== TASK TO CARRY OUT ==
Would you please print exactly the lines that run from the one with "Click the Create New Session icon" to the last line of the data, both included, without any pictures?

►

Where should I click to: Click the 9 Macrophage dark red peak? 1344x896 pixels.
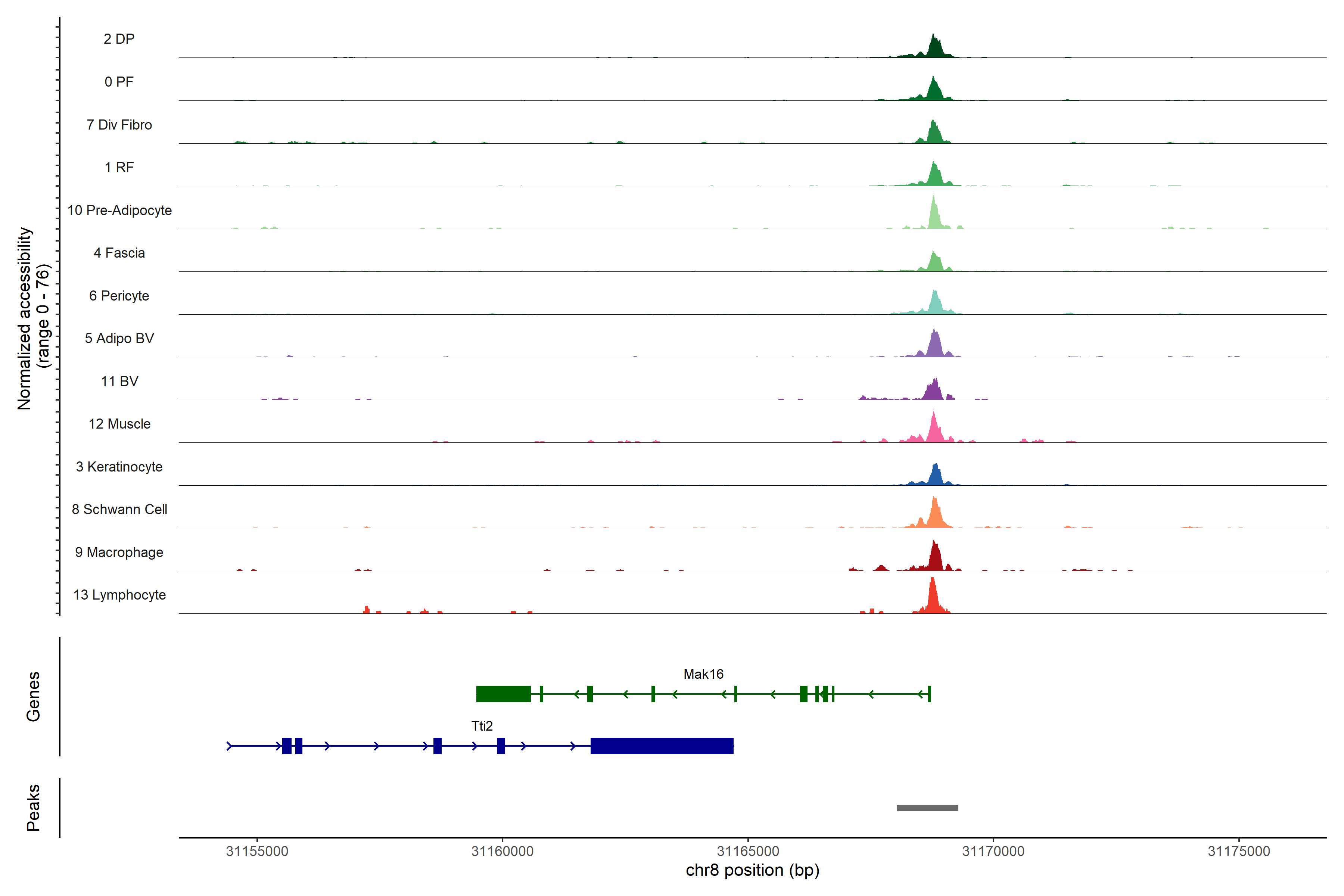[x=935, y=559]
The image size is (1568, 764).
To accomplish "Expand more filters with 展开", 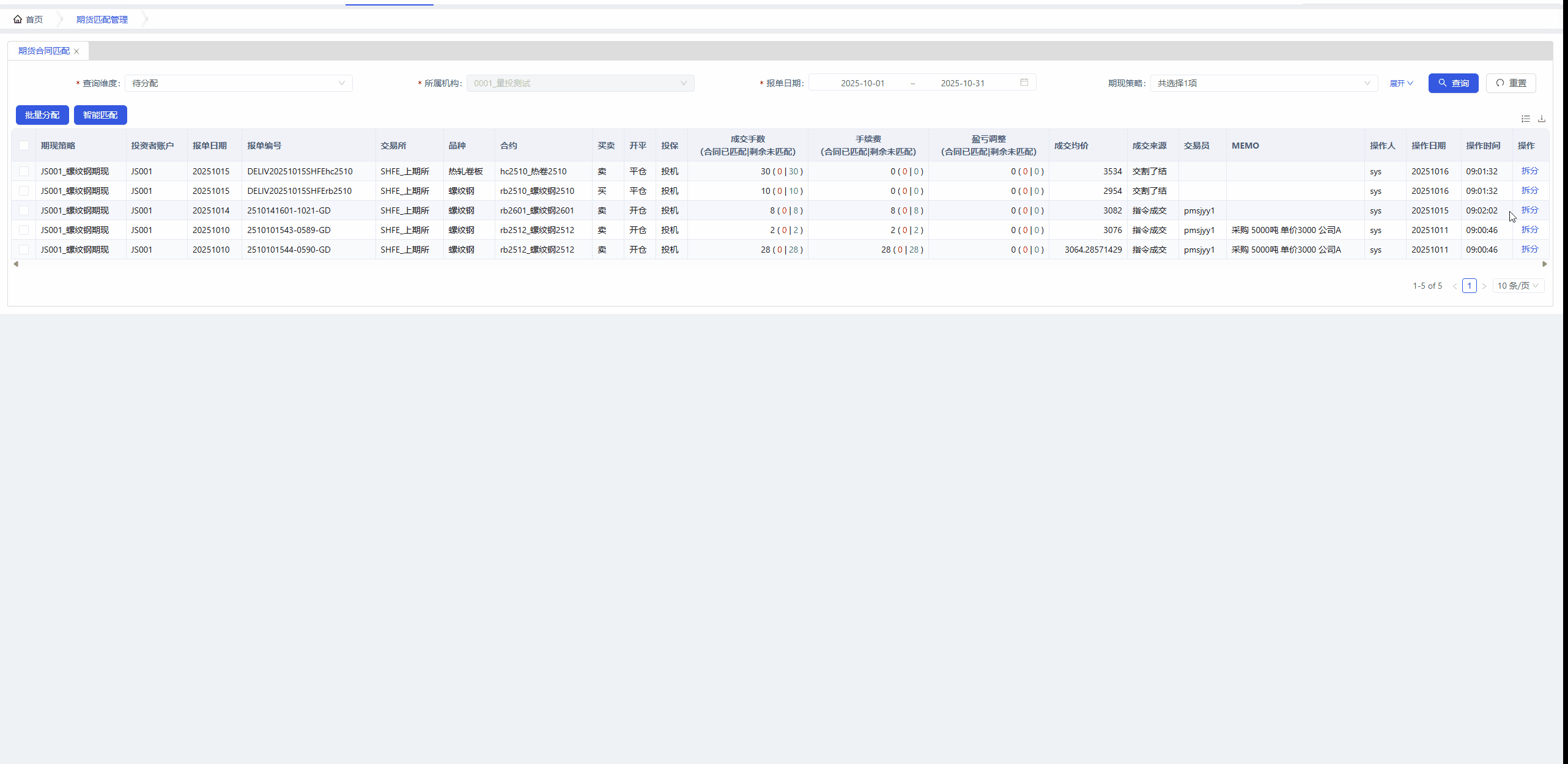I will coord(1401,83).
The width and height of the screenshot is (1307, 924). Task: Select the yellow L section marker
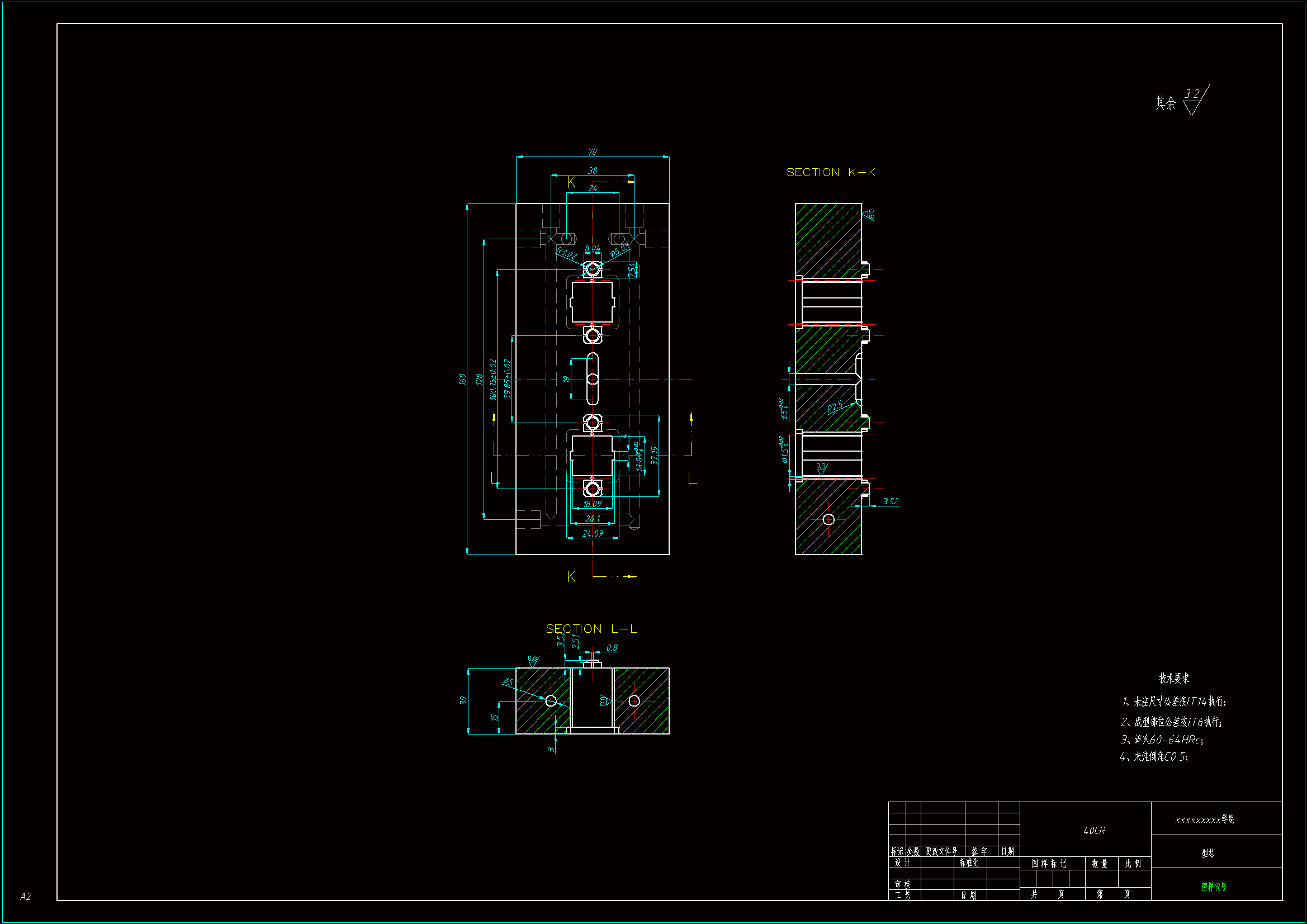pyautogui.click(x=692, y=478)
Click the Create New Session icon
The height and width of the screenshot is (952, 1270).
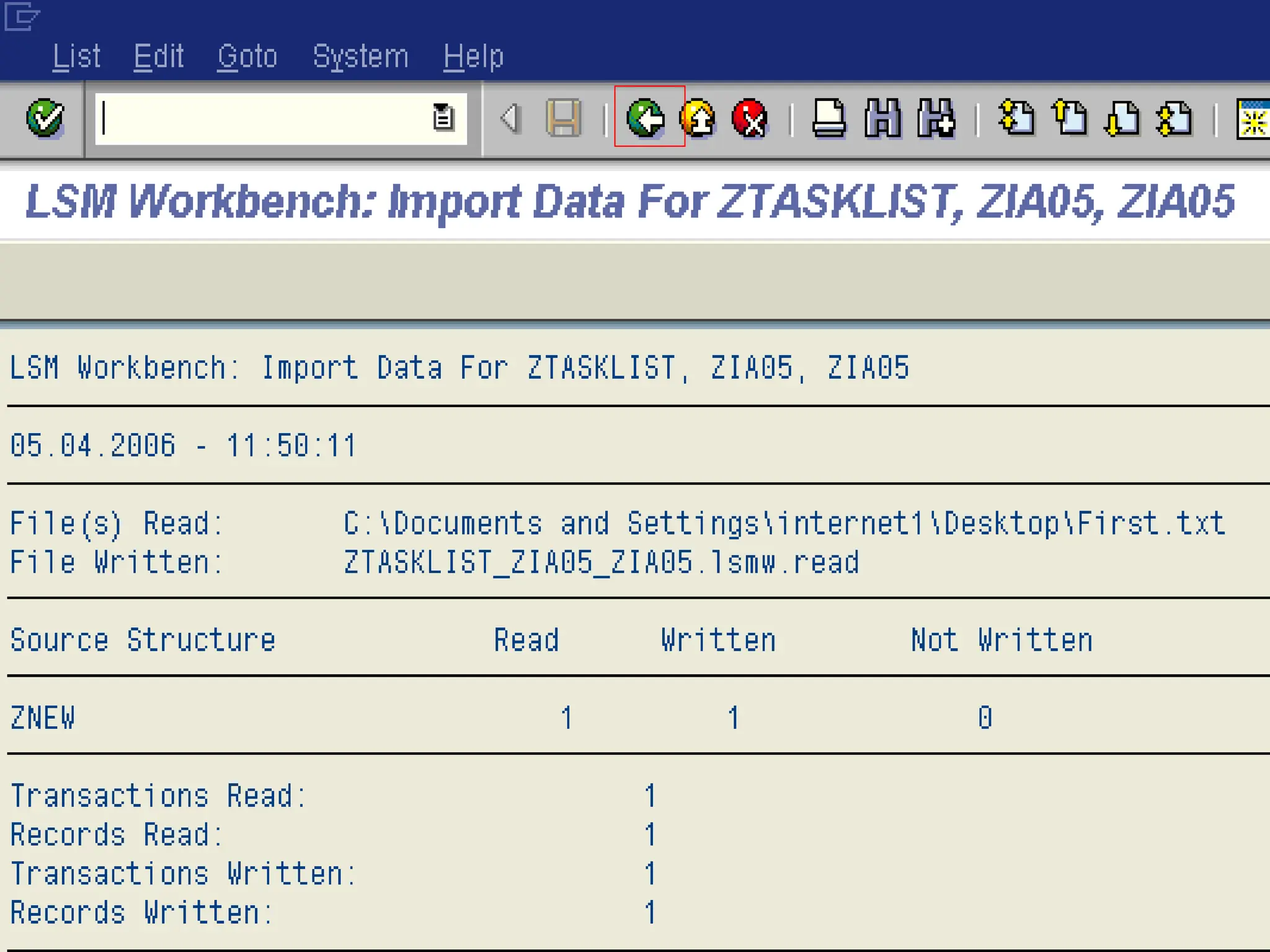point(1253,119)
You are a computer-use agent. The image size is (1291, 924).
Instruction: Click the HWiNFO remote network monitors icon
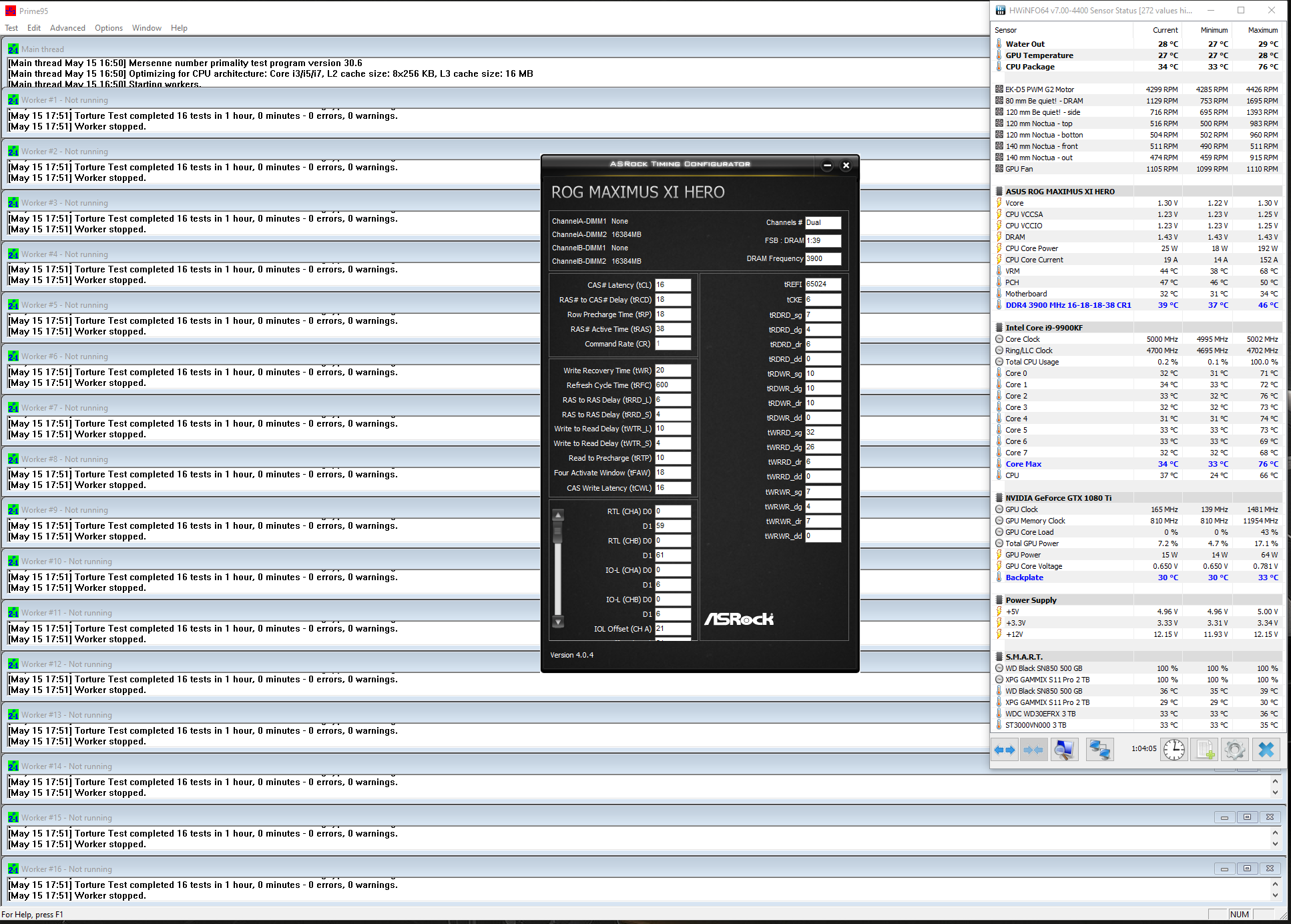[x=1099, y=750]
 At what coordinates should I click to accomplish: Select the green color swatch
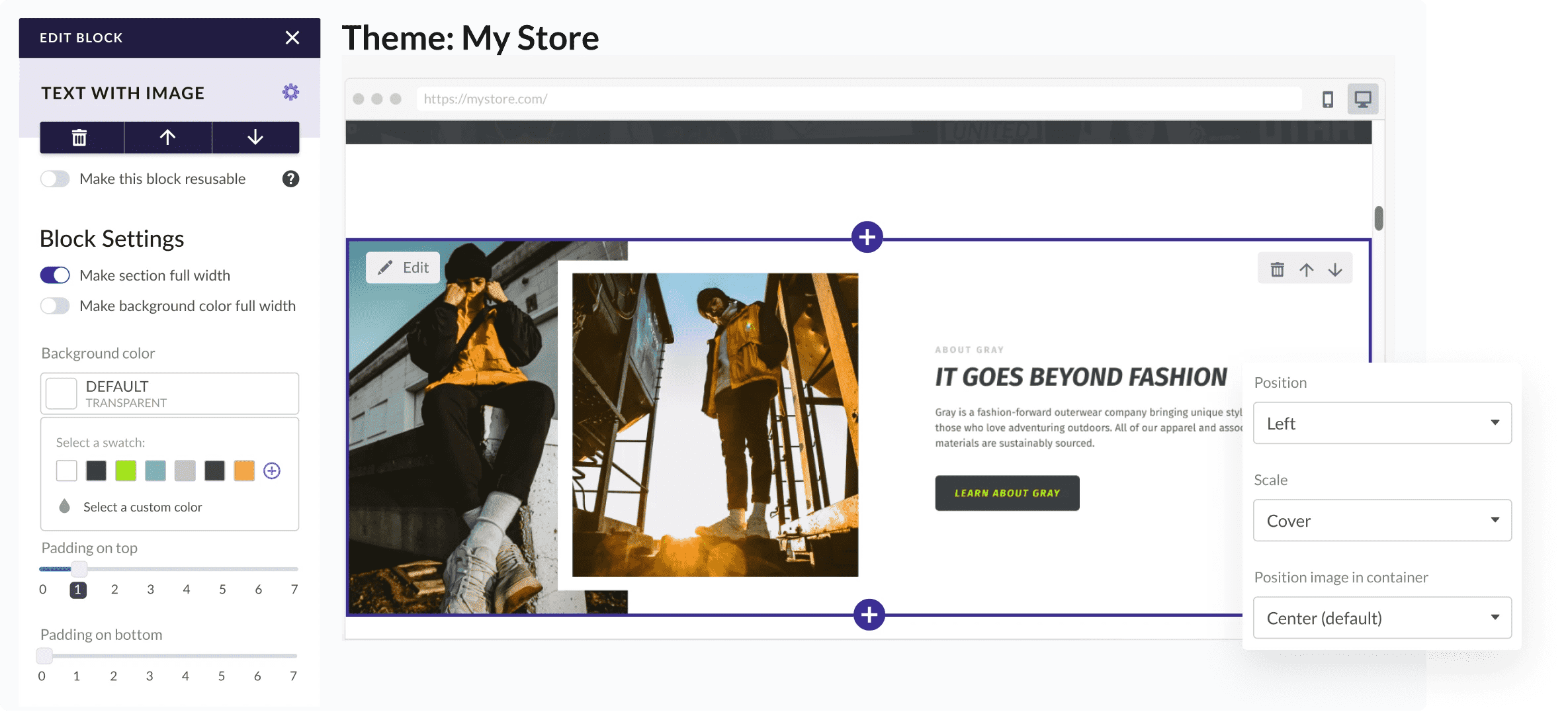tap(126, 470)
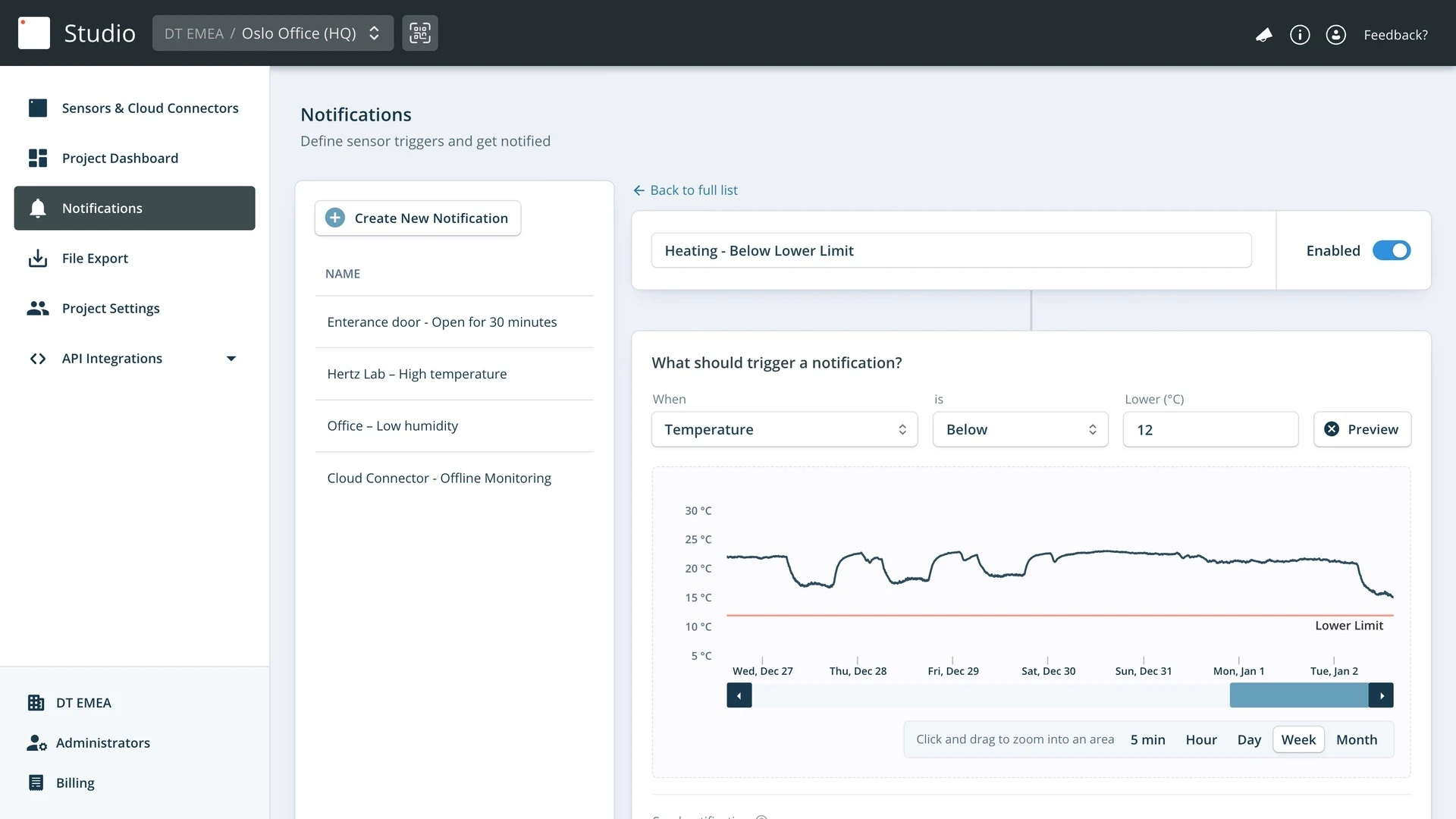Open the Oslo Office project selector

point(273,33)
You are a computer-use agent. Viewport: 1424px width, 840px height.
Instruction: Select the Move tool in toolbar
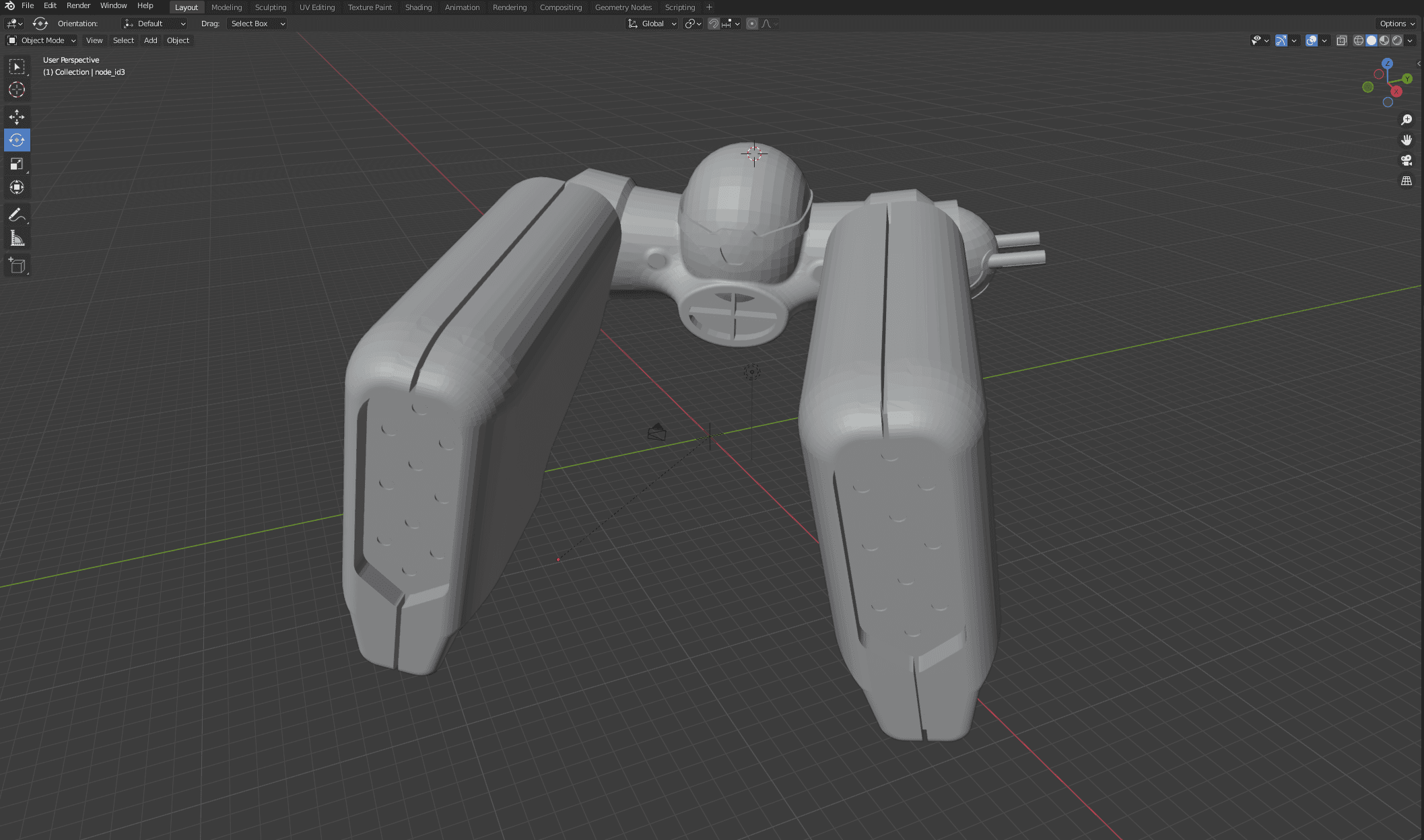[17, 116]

◄

== COMPLETED TASK ==
Click the Create New Session icon
The height and width of the screenshot is (952, 1270).
point(1253,119)
You are a computer-use agent. The image size is (1291, 924).
Instruction: Click the HWiNFO remote network monitors icon
[x=1099, y=750]
 At what coordinates should I click to accomplish: Select the green color swatch
tap(126, 470)
Open the Oslo Office project selector

point(273,33)
You are a computer-use agent. Viewport: 1424px width, 840px height.
Instruction: Select the Move tool in toolbar
[17, 116]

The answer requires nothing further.